To do
Copy the following entries exactly as they are.

Record excerpts
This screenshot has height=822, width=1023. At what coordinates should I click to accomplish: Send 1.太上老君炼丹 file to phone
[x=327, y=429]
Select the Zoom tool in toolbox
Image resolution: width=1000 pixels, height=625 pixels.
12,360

Task result
This screenshot has height=822, width=1023. At what coordinates should I click to accomplish: Send 1.太上老君炼丹 file to phone
[x=327, y=429]
Select the Zoom tool in toolbox
Image resolution: width=1000 pixels, height=625 pixels.
12,360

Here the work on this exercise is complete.